In addition to its social involvement, Bruck Mills implements a series of measures for ensuring the safety and recognizing the work of its employees. Faced with gradual unionization, the family business adopts an approach aimed at retaining employees.
Starting in the 1940s, the company gives factory workers free access to first aid. In the event of illness or accident, the employee is treated on-site by Dr. Rouville Noiseux and nurses Corinne Leblanc Dimick, Juliette Dussault and Régina Lapointe. The doctor follows his patients closely and the company provides him with a Bombardier snowmobile for winter travel.
On May 19, 1949, Bruck also creates a health insurance plan that allows employees who have suffered injuries or accidents to receive monetary compensation. All of these benefits are of great importance to employees until the federal and provincial governments introduce universal social programs in the 1960s.
“Bruck had a very good reputation in the industry and there was the location. I was interested in Cowansville and I knew that Bruck was a big employer and that the employees were well-treated.”
– Martial Chartier, former employee and graduate of the Institut des textiles de Saint-Hyacinthe
Bruck also creates recognition and retention programs for its employees. After five years of continuous service, workers join the Manager’s Club and receive a $40 bonus; after 15 years, they join the Vice President’s Club, which comes with a $65 bonus; after 20 years, they join the President’s Club and receive a formal thank you, a $100 bonus, and a souvenir watch from Gerald Bruck. In 1950, the club has 66 members, 55 of whom are still active. The Club de la cigogne, founded in 1949, pays a premium for each employee’s newborn to open a savings account.

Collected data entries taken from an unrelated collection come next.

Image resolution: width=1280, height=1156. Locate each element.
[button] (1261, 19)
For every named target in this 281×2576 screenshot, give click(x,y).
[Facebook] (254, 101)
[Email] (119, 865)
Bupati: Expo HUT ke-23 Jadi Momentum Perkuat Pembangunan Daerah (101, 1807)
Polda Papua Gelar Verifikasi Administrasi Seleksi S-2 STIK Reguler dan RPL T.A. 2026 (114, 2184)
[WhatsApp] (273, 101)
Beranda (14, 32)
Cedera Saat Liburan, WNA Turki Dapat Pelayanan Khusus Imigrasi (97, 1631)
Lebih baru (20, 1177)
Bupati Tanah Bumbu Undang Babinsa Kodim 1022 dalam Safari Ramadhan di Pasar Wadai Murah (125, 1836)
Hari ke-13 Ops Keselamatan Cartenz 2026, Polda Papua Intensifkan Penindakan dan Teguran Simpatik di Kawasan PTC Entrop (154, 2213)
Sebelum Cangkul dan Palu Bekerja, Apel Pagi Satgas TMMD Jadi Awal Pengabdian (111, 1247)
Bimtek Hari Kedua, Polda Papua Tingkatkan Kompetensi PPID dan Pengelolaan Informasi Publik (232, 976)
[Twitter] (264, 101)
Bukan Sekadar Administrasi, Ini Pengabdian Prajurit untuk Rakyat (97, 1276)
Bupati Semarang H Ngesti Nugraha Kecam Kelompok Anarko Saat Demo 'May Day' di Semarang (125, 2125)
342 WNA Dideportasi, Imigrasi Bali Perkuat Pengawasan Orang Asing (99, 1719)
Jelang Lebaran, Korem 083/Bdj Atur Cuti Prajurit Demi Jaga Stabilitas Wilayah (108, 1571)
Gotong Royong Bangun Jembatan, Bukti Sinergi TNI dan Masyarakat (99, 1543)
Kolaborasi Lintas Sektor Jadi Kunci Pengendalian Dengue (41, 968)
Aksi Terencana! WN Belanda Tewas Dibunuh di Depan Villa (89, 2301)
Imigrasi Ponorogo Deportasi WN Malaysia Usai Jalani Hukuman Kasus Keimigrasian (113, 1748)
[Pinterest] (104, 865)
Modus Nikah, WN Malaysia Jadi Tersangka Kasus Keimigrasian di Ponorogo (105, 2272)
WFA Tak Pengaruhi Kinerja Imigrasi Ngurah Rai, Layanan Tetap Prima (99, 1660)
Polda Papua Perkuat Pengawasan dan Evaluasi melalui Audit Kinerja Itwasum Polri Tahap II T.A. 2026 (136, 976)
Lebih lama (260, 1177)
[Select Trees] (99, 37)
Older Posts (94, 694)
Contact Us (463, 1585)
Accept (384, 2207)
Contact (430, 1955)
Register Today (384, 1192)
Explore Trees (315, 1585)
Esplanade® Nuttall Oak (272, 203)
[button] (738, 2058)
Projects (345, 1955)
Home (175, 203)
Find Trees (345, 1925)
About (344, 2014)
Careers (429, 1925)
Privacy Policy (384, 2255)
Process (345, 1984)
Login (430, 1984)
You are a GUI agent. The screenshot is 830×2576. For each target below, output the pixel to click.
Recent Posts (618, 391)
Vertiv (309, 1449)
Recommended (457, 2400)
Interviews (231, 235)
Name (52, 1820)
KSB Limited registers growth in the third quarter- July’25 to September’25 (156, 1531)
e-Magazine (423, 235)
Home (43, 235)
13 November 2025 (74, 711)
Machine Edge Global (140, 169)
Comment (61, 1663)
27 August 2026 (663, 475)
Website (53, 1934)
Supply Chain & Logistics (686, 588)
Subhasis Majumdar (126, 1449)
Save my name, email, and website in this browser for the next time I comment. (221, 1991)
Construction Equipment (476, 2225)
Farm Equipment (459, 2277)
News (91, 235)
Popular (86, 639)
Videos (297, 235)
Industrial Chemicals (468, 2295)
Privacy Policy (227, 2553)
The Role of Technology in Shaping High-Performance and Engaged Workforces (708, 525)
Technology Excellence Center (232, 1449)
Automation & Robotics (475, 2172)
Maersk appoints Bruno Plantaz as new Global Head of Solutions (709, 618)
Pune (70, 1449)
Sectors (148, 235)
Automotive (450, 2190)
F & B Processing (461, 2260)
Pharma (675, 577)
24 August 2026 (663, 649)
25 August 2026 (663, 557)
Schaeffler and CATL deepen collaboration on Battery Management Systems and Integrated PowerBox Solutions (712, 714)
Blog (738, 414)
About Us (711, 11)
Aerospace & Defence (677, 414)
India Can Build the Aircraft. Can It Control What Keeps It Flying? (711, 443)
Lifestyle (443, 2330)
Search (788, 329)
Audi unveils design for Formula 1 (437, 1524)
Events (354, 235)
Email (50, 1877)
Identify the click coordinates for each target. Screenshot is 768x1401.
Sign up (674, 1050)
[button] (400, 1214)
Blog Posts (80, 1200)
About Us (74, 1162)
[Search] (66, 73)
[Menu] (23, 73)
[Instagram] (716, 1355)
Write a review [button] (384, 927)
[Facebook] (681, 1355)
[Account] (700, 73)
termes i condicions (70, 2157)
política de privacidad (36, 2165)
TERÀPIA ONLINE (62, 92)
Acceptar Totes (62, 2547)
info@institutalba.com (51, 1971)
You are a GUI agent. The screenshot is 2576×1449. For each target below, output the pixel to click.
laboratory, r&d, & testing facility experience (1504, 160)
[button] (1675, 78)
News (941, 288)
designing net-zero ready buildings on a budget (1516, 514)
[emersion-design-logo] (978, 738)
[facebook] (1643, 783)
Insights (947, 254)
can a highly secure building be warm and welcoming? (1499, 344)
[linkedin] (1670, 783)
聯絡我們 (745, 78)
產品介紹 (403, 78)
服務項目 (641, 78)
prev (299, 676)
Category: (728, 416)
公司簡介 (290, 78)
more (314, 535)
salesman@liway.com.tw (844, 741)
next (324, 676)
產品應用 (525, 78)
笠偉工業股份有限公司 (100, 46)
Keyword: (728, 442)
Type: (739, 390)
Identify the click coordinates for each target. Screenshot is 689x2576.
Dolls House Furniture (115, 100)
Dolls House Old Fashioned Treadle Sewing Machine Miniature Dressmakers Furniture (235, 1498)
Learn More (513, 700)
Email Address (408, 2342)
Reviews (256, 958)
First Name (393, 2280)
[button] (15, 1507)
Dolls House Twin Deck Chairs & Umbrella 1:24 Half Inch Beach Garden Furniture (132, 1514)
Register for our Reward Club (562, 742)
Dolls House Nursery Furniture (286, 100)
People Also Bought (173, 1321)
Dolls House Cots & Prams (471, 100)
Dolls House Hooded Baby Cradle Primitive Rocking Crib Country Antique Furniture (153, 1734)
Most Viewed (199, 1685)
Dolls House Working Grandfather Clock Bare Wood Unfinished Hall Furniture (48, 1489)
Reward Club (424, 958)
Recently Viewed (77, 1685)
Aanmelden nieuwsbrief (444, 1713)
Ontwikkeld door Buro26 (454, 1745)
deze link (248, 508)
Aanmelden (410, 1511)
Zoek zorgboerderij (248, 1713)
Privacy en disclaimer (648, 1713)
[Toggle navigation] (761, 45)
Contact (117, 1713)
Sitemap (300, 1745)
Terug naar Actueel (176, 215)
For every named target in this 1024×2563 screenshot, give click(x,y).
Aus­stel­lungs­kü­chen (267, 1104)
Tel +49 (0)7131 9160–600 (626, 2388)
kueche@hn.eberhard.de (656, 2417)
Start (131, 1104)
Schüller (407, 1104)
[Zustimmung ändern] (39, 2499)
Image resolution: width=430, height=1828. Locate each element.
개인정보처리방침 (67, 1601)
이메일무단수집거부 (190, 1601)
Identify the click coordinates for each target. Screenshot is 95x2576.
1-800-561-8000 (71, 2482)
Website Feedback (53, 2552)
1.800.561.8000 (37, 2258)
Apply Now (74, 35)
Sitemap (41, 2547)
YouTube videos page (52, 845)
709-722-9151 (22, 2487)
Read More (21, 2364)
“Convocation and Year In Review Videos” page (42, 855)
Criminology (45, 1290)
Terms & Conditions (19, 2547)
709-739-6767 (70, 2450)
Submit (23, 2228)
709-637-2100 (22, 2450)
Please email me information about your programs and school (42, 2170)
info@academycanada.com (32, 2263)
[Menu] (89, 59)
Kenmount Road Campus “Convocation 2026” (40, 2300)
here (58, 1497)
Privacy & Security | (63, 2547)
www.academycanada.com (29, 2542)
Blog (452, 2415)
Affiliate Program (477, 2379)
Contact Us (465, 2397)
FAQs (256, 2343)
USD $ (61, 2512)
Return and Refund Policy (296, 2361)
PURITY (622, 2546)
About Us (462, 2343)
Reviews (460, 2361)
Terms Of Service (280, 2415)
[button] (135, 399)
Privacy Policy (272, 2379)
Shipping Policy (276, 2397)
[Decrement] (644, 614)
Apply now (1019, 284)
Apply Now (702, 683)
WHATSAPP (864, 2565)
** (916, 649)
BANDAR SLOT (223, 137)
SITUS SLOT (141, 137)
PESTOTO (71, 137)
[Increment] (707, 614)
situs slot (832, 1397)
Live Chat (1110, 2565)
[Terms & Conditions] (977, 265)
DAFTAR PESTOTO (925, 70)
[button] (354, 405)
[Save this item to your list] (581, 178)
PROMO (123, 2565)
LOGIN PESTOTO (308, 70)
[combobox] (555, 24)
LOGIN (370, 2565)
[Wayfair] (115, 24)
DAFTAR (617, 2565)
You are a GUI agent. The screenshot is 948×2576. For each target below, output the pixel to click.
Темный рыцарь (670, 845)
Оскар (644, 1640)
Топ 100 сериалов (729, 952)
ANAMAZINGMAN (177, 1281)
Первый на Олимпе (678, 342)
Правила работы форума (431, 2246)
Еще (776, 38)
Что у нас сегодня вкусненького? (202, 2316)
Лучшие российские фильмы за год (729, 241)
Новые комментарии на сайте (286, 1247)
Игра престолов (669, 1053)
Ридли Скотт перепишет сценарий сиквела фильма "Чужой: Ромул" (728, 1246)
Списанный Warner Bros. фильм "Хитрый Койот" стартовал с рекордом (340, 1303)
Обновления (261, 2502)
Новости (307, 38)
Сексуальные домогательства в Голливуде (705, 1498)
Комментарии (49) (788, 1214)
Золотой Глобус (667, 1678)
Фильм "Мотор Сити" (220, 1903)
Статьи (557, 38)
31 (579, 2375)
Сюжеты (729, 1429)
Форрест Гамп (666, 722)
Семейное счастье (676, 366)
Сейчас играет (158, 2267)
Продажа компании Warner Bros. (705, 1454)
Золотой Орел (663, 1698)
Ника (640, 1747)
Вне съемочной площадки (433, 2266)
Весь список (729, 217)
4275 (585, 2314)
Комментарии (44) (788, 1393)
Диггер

Gradual unionization and workplace safety
By the end of the 1950s, there is still no union in the plant despite repeated attempts by some organizers. A company controller says that some employees, initially in favour of unionization, now seem to be opposed to it, a position he says is the result of the family business’ paternal attitude toward its employees. A Ministry of Labour investigation commissioned by the National Catholic Textile Union also reveals divisions among workers over unionization, with some complaining of undue pressure on employees to join the union. Workplace safety is an important issue that is not well regulated by industry standards at the time and the risk of accidents is very present.